Hardisleben

Orgel und Deckenmalerei in der Kirche zu Hardisleben

Orgel und Deckenmalerei in der Kirche zu Hardisleben

Hardisleben ist einer der ältesten Orte des Bezirkes, wurde aber erst 1300 als Ort erwähnt, obwohl schon 1265 von Heinrich von Hartislouben gegründet. Seither stand der Ort unter der Oberhoheit dem Bischof von Naumburg zu. Kirchlich gesehen gehörte er also zum Moritzkloster zu Naumburg, weltlich jedoch schon seit1337 den Grafen von Orlamünde und ab 1346 den Landgrafen von Thüringen. Trotz weiterer Besitzwechsel von Hardisleben wurde im Jahr 1505 der Bau einer Kirche des heiligen Johannes vollendet.
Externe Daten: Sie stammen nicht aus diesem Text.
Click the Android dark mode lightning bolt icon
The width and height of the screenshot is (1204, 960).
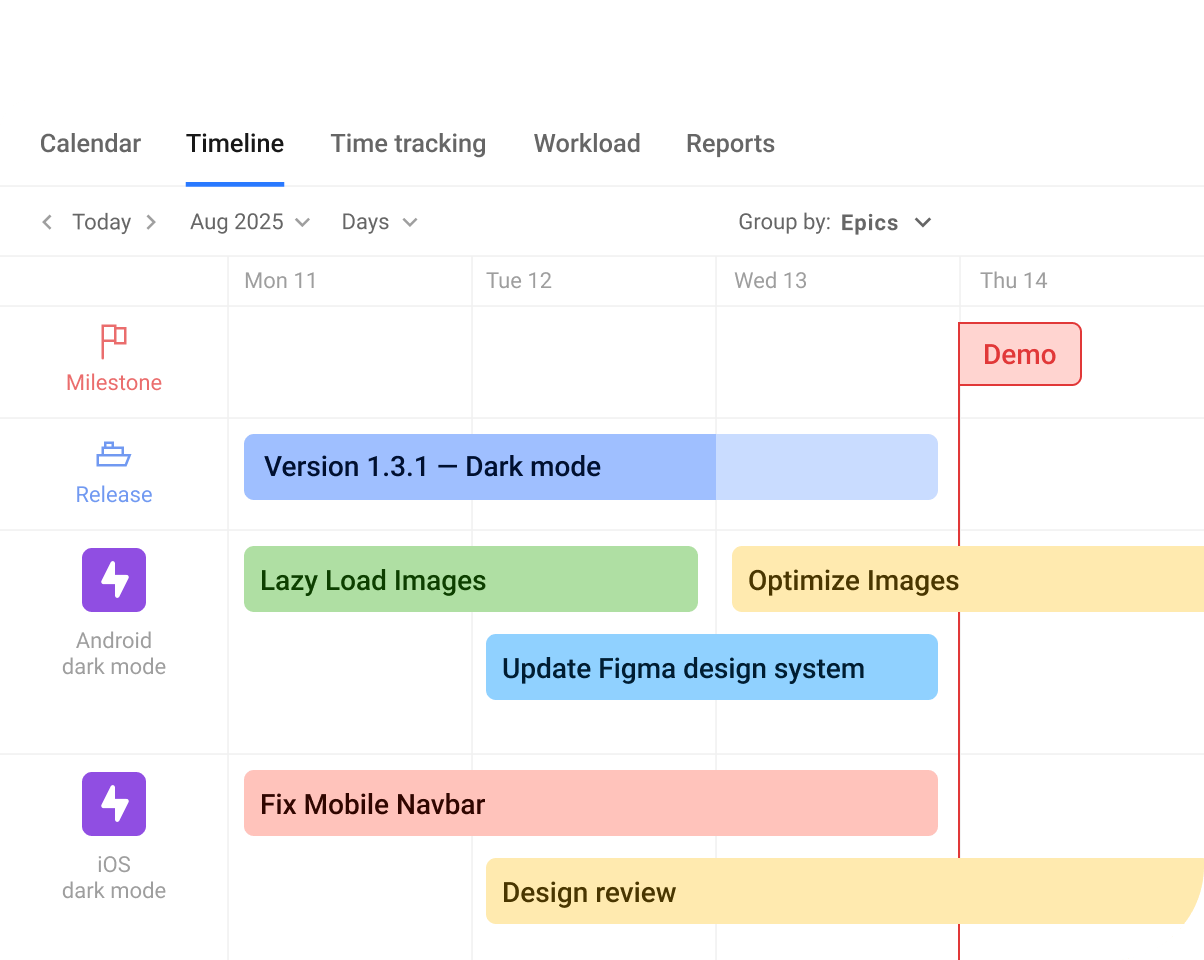(x=113, y=579)
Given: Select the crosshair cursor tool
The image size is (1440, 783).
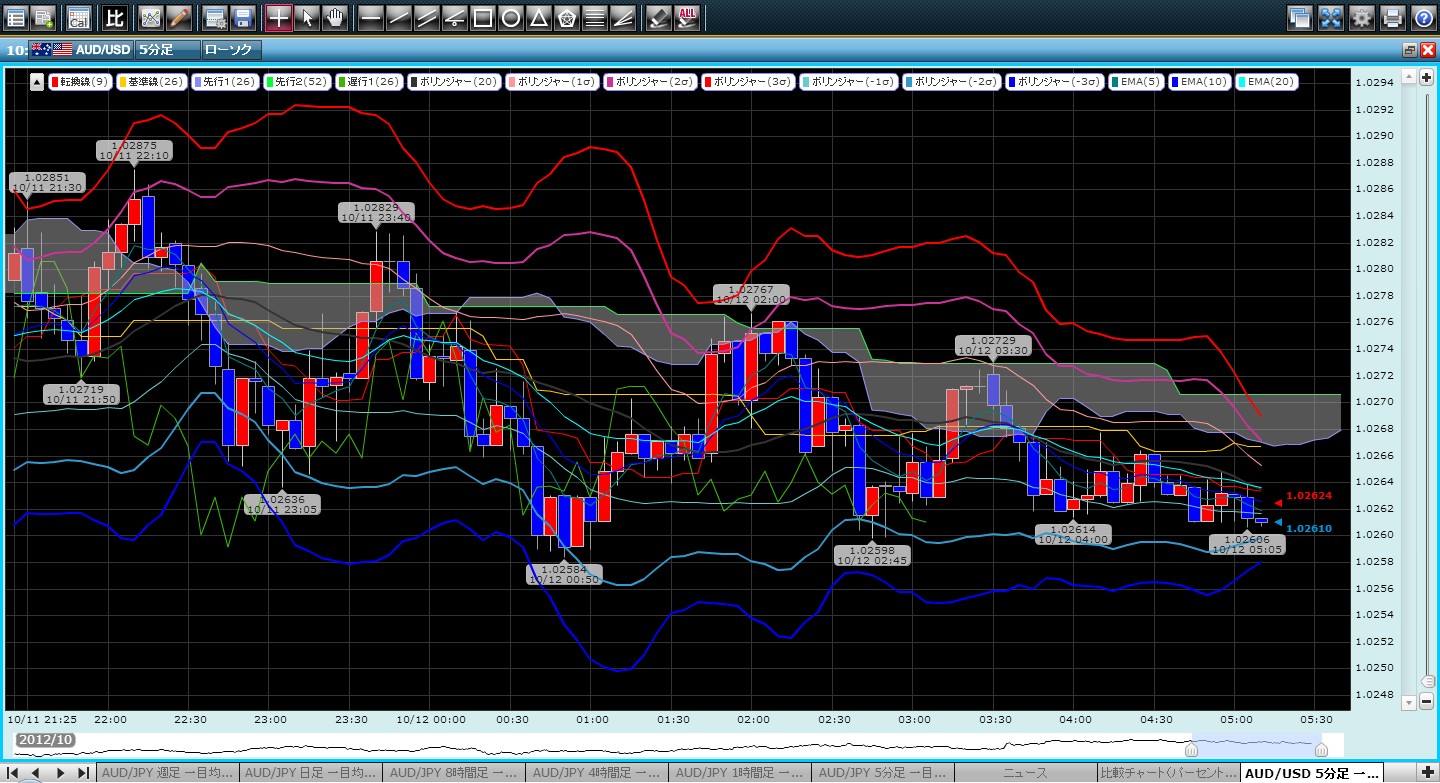Looking at the screenshot, I should (279, 17).
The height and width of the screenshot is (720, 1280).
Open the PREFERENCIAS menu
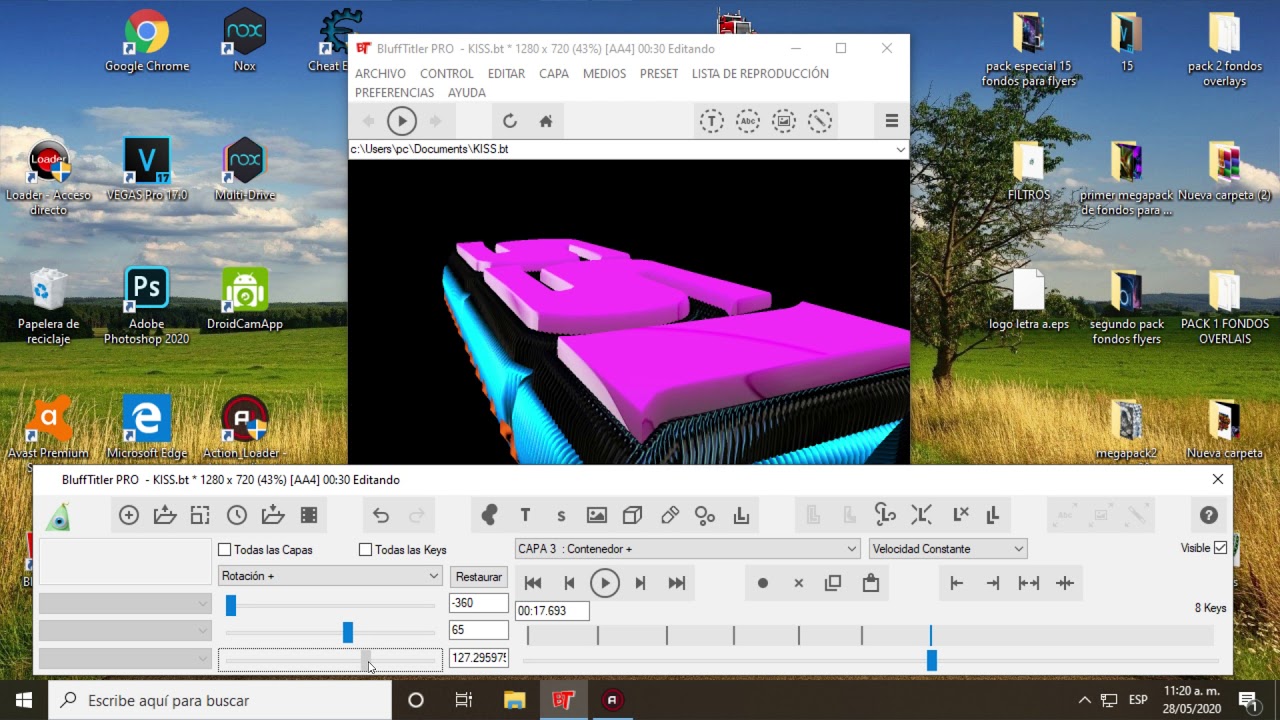pos(394,92)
Die Kirche brannte 1679 nieder und wurde bis 1684 auf den alten Grundmauern wieder aufgebaut. Die gesammte Anlage stammt aus der Spätgotik des 15. Jahrhunderts und gehörte seit 1496 zum Naumburger Moritzkloster. Von dem Bau des 15. Jh. sind einige Fenster und eine Tür, sowie ein Teil des ursprünglichen Turmes erhalten geblieben. Ein Um- und Ausbau erfolgten 1550, bei denen einige Öffnungen verändert wurden. Umfangsreichere Erneuerungsarbeiten gab es Ende des 17. und Anfang des 18. Jh. Unter Herzog Johann Ernst III, welche dann später durch dessen Wittwe weiter geführt wurden. Die damals gefertigte Decke ist noch heute zu sehen und in gutem Zustand. Der Nordturm wurde abgebrochen und am Westteil des Langhauses neu errichtet. Im Obergeschoss befindet sich eine zugemauerte Öffnung, welche im 16. Jh. Zum damaligen Turm führte.
Stille

Stille


Die typischen Fenster des 15.,16. und 17. Jh. in Form von Spitzbogen, Flachbogen und Schweifbogen wurden Ende des 19. Jh. bei einer Erneuerung verändert. Im Innern der Kirche sind die Ausbildung mit Holz, Stuck und Farben sehr einheitlich und sind weniger gotisch, als mehr im Barock- und Zopfstil. In den Seitenschiffen befinden sich gemalte Brustbilder von Jesus Christus und den Aposteln, den Wappen von Sachsen-Weimar und den Namenskürzeln von Charlotte Dorothea Sophie, Landgräfin von Hessen-Homburg. Im Spiegelfeld gibt es größere Gemälde, welche das jüngste Gericht, die Taufe Christi und den Untergang von Sodom und Gomorrha zeigen. Das Taufgestell von 1684 ist aus Holz und enthält Tafeln mit Sprüchen und Engeln. Die Kanzel von 1687 enthält die Stiftungsinschrift von Johann Ernst. Der Altar Aufsatz enthält ein Täfelchen mit der Stiftungsinschrift des fürstlich-sächsischen Amts- und Gerichtsschreibers, Laube von 1884 und einen Sockelteil mit der Abbildung des Abendmahls, so wie Figuren von Moses und Christi und ein Gemälde der Kreuzigung. Weiterhin gibt es noch ein Gemälde der Himmelfahrt mit geschnitzter Umrahmung. Der Kirchhof stammt aus dem 17. Jh. und wurde im Spätrenaissance-Stil angelegt.
Altar und Deckenmalerei

Altar und Deckenmalerei


Die Architektur des Hofes war der Zeit entsprechend eher aufwendig und verfügte über entsprechende Bauteile aus dem römischen Barock. Die Oberkirche war der heiligen Maria gewidmet und stammt aus dem Jahr 1538. Der heutige Zustand der Kirche ist äußerlich sehr ansprechend. Und auch wenn die innere Ausstattung vor etwa einhundertzwanzig das letzte mal überarbeitet wurde, ist sie relativ gut erhalten und bietet einen würdigen Eindruck.